- **EXERCISE OBJECTIVE**
Count the lines in the rows below that contain the string "Click", treating uppercase and lowercase as different. Reply with the number alone.

--- Begin ENTRIES SHOWN ---

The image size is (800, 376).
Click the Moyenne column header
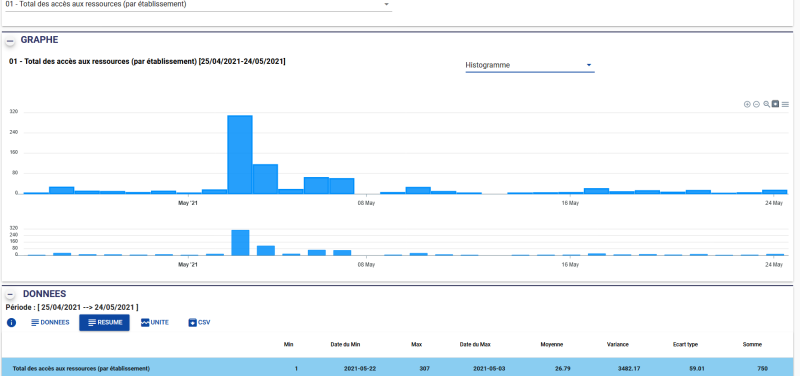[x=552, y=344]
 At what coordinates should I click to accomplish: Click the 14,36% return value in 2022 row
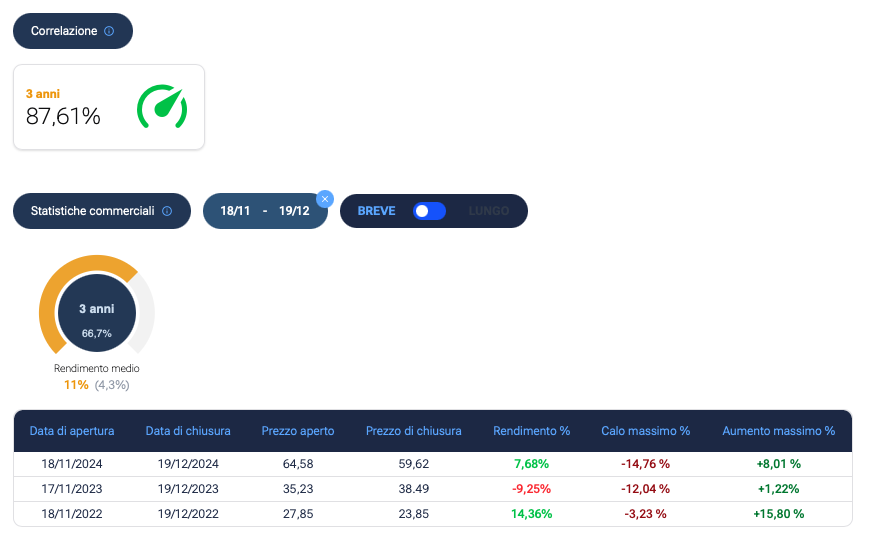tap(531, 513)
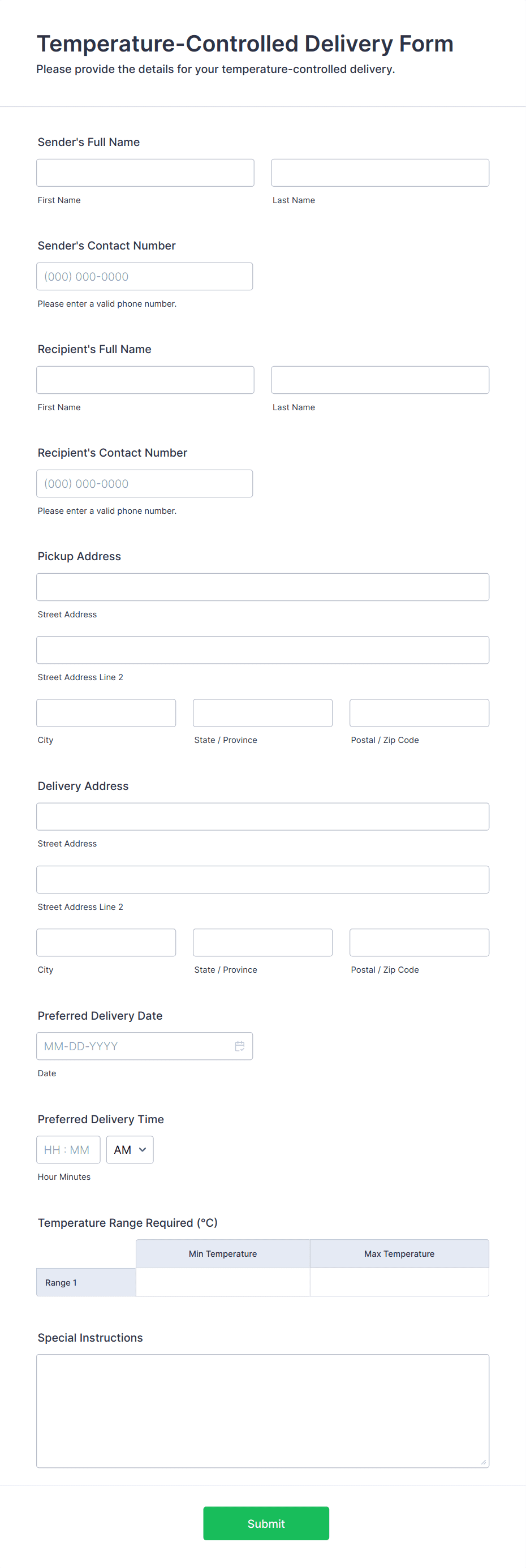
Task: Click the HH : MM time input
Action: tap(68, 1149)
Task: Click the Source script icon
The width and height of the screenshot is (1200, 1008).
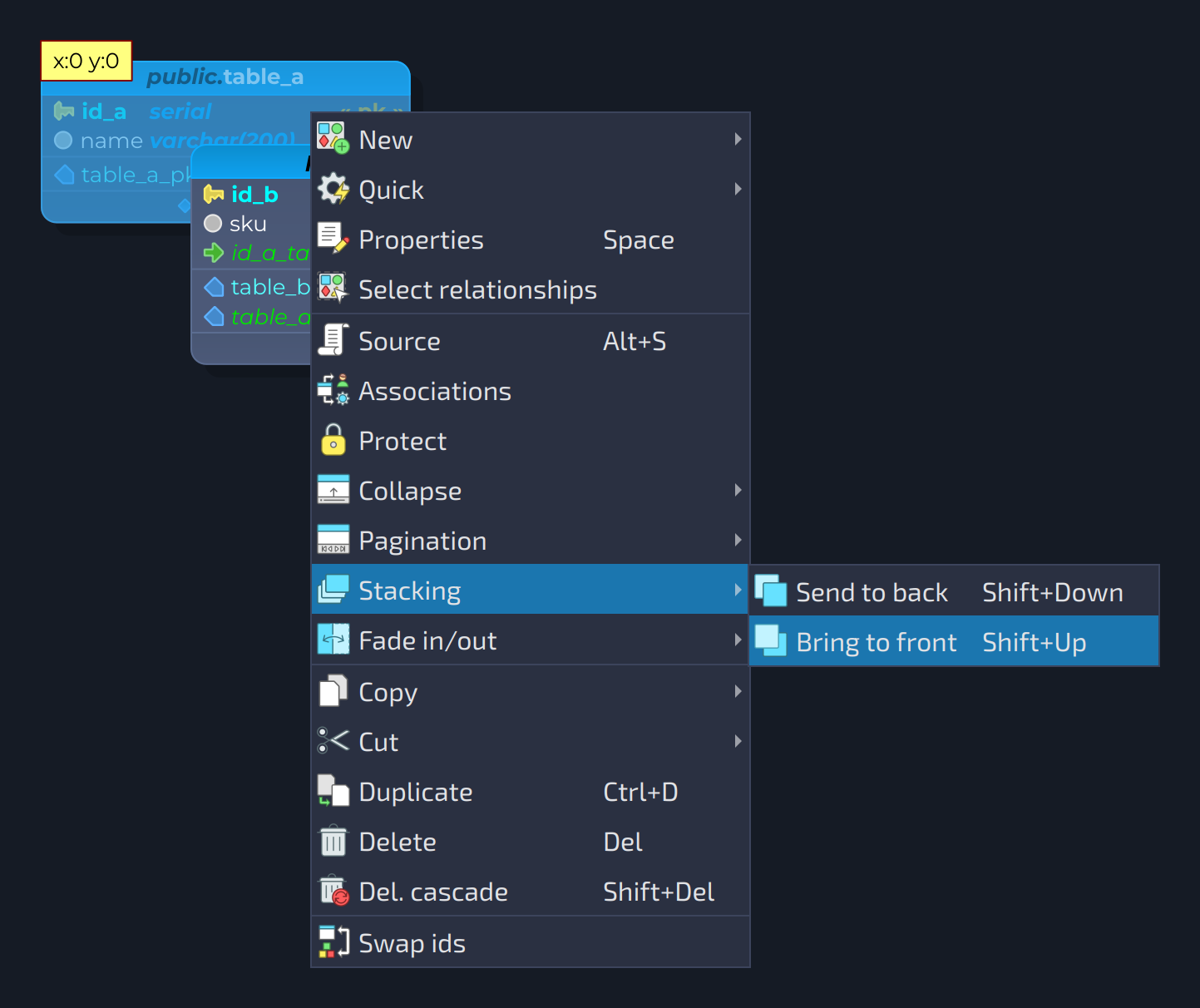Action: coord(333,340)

--- End ENTRIES SHOWN ---

- **REPLY**
4